SOURCE RECORDS

BEGIN

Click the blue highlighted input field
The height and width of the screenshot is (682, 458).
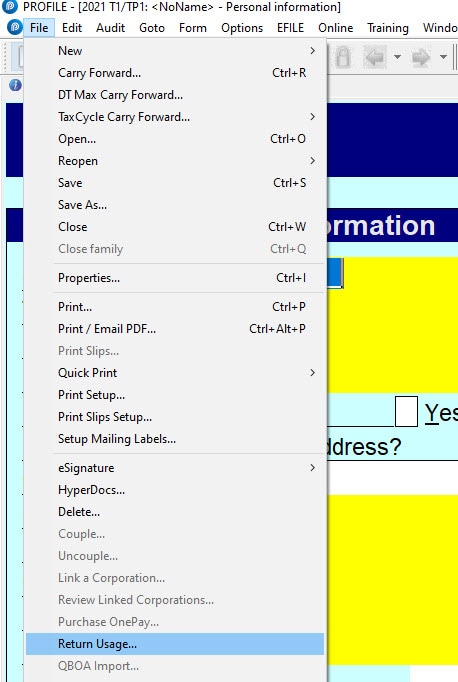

END
BEGIN

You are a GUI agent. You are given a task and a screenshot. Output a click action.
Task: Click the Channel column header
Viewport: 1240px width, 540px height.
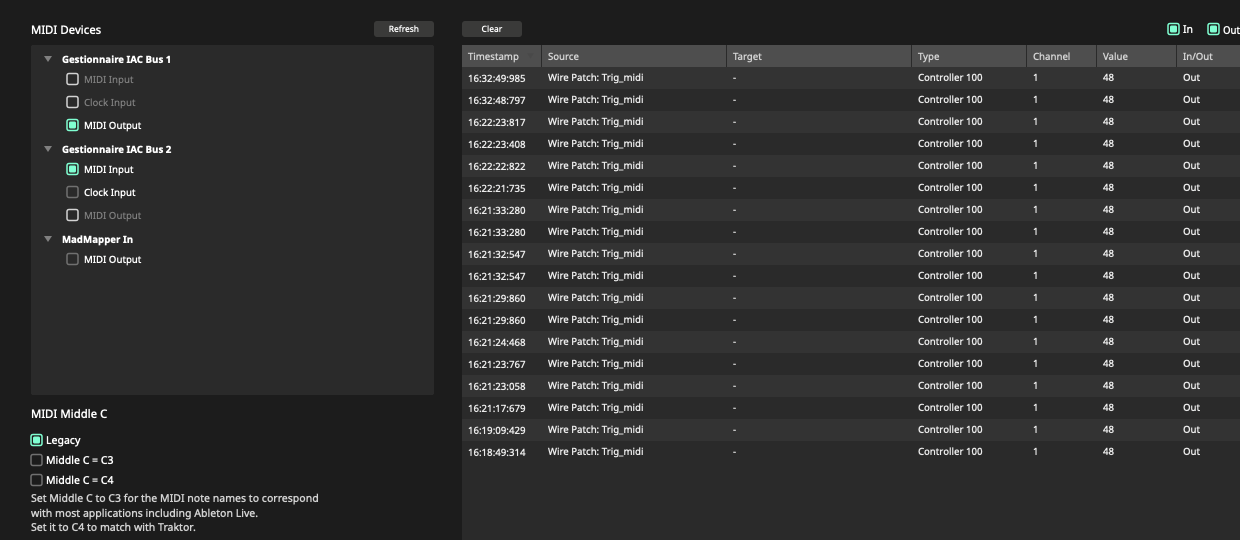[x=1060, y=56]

END

EXERCISE
If a line in the records above has the word "screenshot", copy it.

SOLUTION TO THE PROBLEM
The height and width of the screenshot is (682, 458).
You are a GUI agent. You are given a task and a screenshot. Output a click action.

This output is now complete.